Stanno arrivati in questi giorni a Tijuana, città messicana al confine con il Texas, le prime centinaia di
persone della Carovana dei migranti. Stanno percorrendo migliaia di chilometri a piedi per chiedere asilo negli Stati Uniti. Sono partiti un mese fa da San Pedro Sula in Honduras, in una data simbolica: 12 ottobre. Sono tra le 10.000 e le 17.000 persone, in quattro gruppi sparsi tra Città del Messico e gli Stati interni di Oaxaca e Veracruz. Vengono da Honduras, Guatemala, El Salvador, tra cui migliaia già espulsi dagli Stati Uniti, tutti in fuga da povertà e violenza nei loro Paesi.
“Il 65% sono donne e bambini”, racconta al Sir José Carlos Yee Quintero, coordinatore dei programmi della Casa del migrante a Tijuana, diretta dallo scalabriniano padre Patrick
Murphy. A Tijuana ci sono già 2.500 migranti che stanno aspettando una risposta alla domanda d’asilo. Molti rischiano di diventare vittime dei feroci cartelli del crimine organizzato che controllano le frontiere. A questi si aggiungeranno quelli della Carovana, che continueranno ad arrivare nei prossimi giorni e settimane. La Casa del migrante, che fa parte di una rete di 30 centri di assistenza ai migranti alla frontiera nord del Messico, si sta attrezzando in queste ore per potenziare l’accoglienza e i servizi, “nei limiti nelle nostre possibilità”: “Abbiamo 150 letti a disposizione dove ospitiamo ogni giorno migranti e messicani rimpatriati dagli Stati Uniti. Ma ogni giorno 130 letti sono occupati”.
La Casa del migrante di Tijuana aiuta circa 8.000 migranti l’anno, con un modello di reinserimento sociale che sviluppa abilità e lavora sui conflitti emotivi dei migranti.Di fronte all’esodo impressionante di donne, bambini e uomini che camminano 10 ore al giorno, o che a tratti riescono a salire su camion per percorrere le distanze maggiori, gli Stati Uniti rispondono schierando 7.000 uomini alla frontiera e rafforzando filo spinato, barriere e transenne.
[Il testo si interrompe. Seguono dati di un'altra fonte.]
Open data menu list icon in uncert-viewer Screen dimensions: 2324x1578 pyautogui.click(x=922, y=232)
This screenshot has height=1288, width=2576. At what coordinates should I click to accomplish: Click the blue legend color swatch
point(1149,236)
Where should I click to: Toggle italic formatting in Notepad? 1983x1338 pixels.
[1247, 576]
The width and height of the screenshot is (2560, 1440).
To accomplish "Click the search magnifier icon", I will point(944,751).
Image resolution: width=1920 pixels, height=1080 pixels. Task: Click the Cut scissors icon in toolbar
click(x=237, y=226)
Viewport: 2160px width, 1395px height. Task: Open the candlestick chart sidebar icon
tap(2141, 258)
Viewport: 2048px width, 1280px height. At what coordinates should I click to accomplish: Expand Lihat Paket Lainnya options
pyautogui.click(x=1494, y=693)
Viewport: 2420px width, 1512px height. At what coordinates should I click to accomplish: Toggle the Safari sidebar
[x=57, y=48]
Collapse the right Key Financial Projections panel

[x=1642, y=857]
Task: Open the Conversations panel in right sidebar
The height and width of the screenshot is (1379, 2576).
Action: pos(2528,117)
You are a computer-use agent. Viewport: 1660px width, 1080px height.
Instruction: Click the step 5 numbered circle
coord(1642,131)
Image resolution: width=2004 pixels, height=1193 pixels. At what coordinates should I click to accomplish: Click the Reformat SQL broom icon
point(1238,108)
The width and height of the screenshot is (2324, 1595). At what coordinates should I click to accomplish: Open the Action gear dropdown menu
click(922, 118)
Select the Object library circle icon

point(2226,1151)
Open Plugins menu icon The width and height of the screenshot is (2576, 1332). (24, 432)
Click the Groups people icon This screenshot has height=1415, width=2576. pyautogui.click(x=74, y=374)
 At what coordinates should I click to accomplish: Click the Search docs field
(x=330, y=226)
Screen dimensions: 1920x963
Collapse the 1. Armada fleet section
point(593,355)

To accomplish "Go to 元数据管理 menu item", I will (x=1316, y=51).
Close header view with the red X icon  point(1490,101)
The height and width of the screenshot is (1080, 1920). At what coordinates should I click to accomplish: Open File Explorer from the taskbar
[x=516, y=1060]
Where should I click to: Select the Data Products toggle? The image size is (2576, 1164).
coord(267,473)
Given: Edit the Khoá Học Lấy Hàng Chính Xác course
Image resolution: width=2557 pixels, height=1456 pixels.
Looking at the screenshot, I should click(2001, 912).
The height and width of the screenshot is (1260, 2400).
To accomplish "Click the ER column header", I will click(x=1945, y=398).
Dal 10 novembre scorso il presidente Donald Trump ha perfino annunciato il blocco del diritto d’asilo per 90 giorni.
“Riusciremo a dare alloggio e servizi solo ad una parte dei migranti della Carovana, nonostante il nostro centro sia il più grande di tutta la regione”.
Saranno assistiti come tutti gli altri migranti. Una schiera di operatori sociali, psicologi, avvocati, medici fornirà gratuitamente pasti, cure mediche, indumenti, un letto per dormire. Ma soprattutto corsi e formazione, perché dovranno trascorrere almeno tre mesi in città, visto che gli uffici frontalieri statunitensi sono saturi di pratiche. Ogni anno arrivano flussi di centinaia di migliaia di persone ma gli Stati Uniti accettano numeri ridotti. Molti dei richiedenti asilo vengono rinchiusi nei centri, i nuclei familiari separati, i minori trattenuti in spazi appositi. Migliaia vengono rimandati indietro. “Il nostro progetto educativo – spiega Yee Quintero – vuole fornire competenze e motivarli in attesa dell’esito della domanda d’asilo: corsi di inglese, di alfabetizzazione digitale, di pasticceria, gruppi di auto-aiuto guidati da un seminarista, catechesi. L’obiettivo è promuovere solidi piani di vita, realisti e pieni di speranza, in modo che i migranti della carovana prendano le decisioni migliori per il benessere della loro famiglia a medio e lungo termine”.
“Su questa rotta da decenni i migranti sono vittime di violenza, estorsioni, sequestro, abusi, stupri, mutilazioni”.
“Nonostante questi pericoli continuano a fuggire dai loro Paesi per gravi situazioni in cui si trovano a vivere. Non solo uomini ma anche donne sole, bambini e bambine. Mettono sul piatto della bilancia la vita attuale e i rischi che corrono e alla fine decidono di salire sulla ‘bestia’”.
Come reagiranno gli Stati Uniti? Cosa accadrà una volta che la maggior parte dei migranti della Carovana arriverà alla frontiera? C’è il rischio di una repressione violenta? “Le azioni da parte degli Stati Uniti sono difficili da prevedere”, risponde Yee Quintero.
“Dobbiamo sperare che rispettino i trattati internazionali e assumano decisioni a favore della protezione e rispetto della vita umana”.
A suo avviso sarà difficile che una azione di questo tipo, seppur altamente simbolica, possa migliorare le politiche di accoglienza nei confronti dei migranti. Tra il 2010 e il 2015 gli Stati Uniti hanno espulso oltre 2 milioni di migranti.